** What is needed **
Only the lines from the one with "Task: Focus the" to the end of the data below should be returned, each exactly as it stands.

** Data for this task **
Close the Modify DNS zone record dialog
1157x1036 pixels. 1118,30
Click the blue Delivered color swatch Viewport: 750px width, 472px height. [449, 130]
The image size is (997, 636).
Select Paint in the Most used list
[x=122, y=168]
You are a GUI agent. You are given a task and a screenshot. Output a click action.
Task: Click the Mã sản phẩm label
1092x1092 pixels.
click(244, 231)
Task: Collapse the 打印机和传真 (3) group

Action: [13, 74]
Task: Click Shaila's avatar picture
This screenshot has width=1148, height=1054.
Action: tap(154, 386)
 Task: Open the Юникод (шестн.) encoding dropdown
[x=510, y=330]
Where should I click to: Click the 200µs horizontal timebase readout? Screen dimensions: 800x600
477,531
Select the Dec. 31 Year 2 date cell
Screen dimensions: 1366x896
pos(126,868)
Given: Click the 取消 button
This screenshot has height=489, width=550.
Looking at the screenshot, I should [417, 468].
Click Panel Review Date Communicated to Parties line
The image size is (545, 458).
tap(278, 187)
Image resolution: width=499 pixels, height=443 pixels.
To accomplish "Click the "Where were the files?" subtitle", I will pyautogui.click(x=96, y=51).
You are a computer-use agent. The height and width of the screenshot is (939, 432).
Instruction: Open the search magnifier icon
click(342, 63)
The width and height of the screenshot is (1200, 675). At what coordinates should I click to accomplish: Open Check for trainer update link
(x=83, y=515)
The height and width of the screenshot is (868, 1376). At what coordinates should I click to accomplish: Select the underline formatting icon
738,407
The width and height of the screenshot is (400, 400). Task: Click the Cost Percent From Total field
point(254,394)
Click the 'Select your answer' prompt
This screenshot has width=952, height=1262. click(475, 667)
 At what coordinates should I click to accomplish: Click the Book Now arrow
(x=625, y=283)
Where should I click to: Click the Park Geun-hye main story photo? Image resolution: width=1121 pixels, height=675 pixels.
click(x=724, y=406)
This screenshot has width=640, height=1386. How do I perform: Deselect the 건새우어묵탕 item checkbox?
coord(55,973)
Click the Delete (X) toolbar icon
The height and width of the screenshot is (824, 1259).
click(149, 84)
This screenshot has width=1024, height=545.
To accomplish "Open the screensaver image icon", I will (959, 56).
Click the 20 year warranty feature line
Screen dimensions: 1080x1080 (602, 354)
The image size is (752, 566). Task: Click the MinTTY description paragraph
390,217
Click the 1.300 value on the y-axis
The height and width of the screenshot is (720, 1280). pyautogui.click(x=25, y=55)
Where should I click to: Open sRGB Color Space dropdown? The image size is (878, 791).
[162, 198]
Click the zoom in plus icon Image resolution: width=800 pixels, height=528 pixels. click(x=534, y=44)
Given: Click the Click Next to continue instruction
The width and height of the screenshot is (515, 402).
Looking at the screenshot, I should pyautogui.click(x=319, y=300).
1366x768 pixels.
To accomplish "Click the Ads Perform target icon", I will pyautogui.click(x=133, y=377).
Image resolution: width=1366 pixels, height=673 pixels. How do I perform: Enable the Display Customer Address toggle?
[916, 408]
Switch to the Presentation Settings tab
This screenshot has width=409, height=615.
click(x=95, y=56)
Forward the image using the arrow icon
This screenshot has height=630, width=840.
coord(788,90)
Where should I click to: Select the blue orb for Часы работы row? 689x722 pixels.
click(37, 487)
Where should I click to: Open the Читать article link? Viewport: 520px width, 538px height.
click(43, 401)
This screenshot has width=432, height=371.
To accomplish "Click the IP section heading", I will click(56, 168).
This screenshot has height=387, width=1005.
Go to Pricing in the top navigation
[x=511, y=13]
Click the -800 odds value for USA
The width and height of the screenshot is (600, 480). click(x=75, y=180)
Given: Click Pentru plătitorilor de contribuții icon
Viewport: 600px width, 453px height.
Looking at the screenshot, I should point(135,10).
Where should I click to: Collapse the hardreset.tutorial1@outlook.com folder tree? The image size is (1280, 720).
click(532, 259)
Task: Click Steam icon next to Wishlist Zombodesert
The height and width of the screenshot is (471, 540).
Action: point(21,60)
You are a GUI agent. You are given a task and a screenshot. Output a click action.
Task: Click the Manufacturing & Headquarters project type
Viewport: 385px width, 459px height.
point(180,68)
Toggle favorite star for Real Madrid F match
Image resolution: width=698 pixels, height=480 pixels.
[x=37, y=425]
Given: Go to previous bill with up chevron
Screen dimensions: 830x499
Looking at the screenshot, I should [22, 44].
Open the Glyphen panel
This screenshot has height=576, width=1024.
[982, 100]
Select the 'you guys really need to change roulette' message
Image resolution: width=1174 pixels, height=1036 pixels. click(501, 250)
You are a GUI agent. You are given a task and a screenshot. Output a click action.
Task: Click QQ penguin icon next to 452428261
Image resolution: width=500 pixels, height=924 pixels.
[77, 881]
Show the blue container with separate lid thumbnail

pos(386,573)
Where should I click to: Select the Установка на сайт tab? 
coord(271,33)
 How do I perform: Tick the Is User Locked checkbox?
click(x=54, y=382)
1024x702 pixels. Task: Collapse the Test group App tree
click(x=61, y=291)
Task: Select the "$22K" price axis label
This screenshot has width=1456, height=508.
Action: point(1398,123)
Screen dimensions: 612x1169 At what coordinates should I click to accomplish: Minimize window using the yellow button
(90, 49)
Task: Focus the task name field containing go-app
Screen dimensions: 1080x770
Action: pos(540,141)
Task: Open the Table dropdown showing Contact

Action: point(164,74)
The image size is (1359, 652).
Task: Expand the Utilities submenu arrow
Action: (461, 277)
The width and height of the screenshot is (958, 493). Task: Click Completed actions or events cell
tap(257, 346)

** Solution **
Task: Focus the task name field containing go-app
Screen dimensions: 1080x770
Action: pos(540,141)
Task: Open the Table dropdown showing Contact

Action: point(164,74)
The image size is (1359, 652).
Task: Expand the Utilities submenu arrow
Action: (461, 277)
The width and height of the screenshot is (958, 493). Task: Click Completed actions or events cell
tap(257, 346)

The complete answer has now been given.